All Governments should also think in resource terms rather than solely in monetary terms. That includes especially human resources. Having a high percentage of the workforce hanging around doing nothing is wasteful in the extreme.  Incidentally, and to that extent MMT is badly named. It is not really even about money per se. Neither is it even that modern! Is it a theory? Maybe. But then so is gravitation. So, if we do think in resource terms we can see that if, say,  food production, for whatever reason, doesn’t keep up with food demand then, all other things being equal,  there will be less to go around that is required and it will rise in price.  Price being the mechanism by which scarce resources are rationed. Neither MMT nor any other economic theory can change the reality of that.

Can government debt ever be termed good, bad or irrelevant?

There’s an interesting article by Greg Jericho in the Guardian today. It’s typical on many articles which have appeared in the left-of-centre press which criticise the unfairness of Joe Hockey’s recent budget. Greg likes his graphs and statistics to make his point but, even so, he never really gets to the nub of the matter.

For instance he claims:  “Now, I know none of this will change anyone’s view that our debt position is good, bad or irrelevant, but at the very least it gives us some proper context.”

Does it? I wouldn’t use any of the words “good”, “bad” or “irrelevant” about the debt or deficits. The parallel would be the exchange rate of the A$ and, clearly in that case, what’s good for some is bad for others, but it isn’t irrelevant to anyone.

The Australian National debt can best be understood as the store of all financial assets, held both domestically and internationally, which are denominated in Aussie dollars. So the only way the government can remove its debt is to remove everyone’s assets too. I guess we all know that instinctively as no-one has questioned the imposed “debt levy” or “deficit levy”. We all know that it will transfer financial assets to government from the private sector.

Even Norway which could afford to pay it off actually has a National Debt of some $200 billion.
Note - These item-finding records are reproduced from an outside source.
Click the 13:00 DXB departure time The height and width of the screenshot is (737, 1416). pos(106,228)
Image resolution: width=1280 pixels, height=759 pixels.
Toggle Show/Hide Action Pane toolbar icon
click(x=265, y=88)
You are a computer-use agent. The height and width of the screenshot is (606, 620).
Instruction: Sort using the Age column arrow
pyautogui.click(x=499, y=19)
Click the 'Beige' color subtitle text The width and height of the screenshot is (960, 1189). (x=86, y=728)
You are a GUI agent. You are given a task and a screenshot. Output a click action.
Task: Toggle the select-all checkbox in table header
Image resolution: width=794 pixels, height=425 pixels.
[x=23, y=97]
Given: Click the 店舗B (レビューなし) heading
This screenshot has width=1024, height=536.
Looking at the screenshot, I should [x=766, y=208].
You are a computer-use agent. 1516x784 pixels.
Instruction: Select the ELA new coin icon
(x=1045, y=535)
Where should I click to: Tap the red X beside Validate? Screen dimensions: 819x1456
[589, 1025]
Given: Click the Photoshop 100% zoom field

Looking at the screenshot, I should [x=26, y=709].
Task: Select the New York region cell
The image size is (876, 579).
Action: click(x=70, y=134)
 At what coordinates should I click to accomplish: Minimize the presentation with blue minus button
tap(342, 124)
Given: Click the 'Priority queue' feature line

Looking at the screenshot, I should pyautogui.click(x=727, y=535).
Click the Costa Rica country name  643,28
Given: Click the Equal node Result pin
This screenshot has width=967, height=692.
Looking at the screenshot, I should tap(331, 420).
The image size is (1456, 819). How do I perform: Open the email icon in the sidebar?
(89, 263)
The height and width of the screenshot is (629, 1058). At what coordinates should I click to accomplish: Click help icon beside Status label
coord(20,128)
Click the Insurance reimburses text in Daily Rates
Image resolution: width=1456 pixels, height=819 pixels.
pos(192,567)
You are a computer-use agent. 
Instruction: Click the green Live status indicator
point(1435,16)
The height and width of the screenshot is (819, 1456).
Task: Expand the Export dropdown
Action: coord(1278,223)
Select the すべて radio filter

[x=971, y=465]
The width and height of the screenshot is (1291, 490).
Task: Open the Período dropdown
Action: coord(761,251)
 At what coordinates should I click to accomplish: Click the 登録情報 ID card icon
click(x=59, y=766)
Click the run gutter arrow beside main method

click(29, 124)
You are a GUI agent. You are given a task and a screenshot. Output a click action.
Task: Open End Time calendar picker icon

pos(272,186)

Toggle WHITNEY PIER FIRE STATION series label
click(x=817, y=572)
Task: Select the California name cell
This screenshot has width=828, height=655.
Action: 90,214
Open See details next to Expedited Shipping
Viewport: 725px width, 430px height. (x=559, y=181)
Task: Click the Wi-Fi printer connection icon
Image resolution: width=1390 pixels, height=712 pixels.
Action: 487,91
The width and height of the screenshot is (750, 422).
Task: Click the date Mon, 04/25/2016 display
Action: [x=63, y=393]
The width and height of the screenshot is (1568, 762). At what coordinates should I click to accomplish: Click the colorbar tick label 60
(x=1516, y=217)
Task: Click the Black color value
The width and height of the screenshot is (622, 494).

It needs that ND to store everyone’s assets.

So whilst the conclusion of the article is correct, ie there is no debt problem, the reasons why aren’t quite correct. The simple reason there is no debt problem is that Australian inflation is very low but unemployment is higher than it should be. End of story.  The hidden assumption of all neo-liberal economists, even the ones like Greg with a social conscience,  is that government debt can be compared to household debt. That is not at all correct for countries which are sovereign in currency issuance.

It is correct for the Eurozone countries though. They have lost the ability to issue and are now currency users like the rest of us. Which is why many of them, and many of us,  are having a hard time right now!

No government debts need ever be repaid !

No government debts have ever to be repaid provided they are denominated in their own sovereign currency. All that governments have are pieces of paper, or the digital equivalent in a computer, called currency, bonds or stock.

When bonds mature they can pay them off with currency. If they don’t have enough currency they can print some more. Or they can print some more bonds, to roll over the bonds previously issued, or create some more stock and sell them or swap them for shares of companies if they are in the process of nationalising something.

That’s all they can do. They can issue bits of paper, and tap keystrokes into their computers,  and call the end result whatever they like! But, their ability to net de-issue bits of paper is extremely limited. It hardly ever happens but when it does it is usually a mistake and is the cause of the recession that follows later.

So if no government debt has to be repaid why don’t they run up huge debts? Some would say they already have. The USA has a National Debt of $17 trillion. The UK $2 trillion. Germany $3 trillion etc. The answer, in a word,  is ‘inflation’. If that’s a problem it is a sign that governments are spending too much and/or taxing too little.

If inflation is too low, as it is considered to be in the Eurozone and Japan right now,  then it is just the opposite. The governments there need to crank-up their printing presses and start to bash away a lot harder on those computer keyboards!

Further Reading Debt is not Debt – Bill Mitchell

PS A nice D-Day cartoon from the Guardian:

“Why, sometimes I’ve believed as many as six impossible things before breakfast.” (or what’s so hard about MMT)

Guest Post by John Armour

Last week Australia’s Prime Minister, Tony Abbott, said; “we are now borrowing to pay the interest on the money we’ve borrowed.” He added that if this didn’t stop we were “stuffed.”

This must make Abbott lead contender for the title of “The Stupidest Man in Australia.” His only serious challengers would be the Treasurer, Joe Hockey, and sidekick Mathias Cormann, who say equally dumb things on a daily basis.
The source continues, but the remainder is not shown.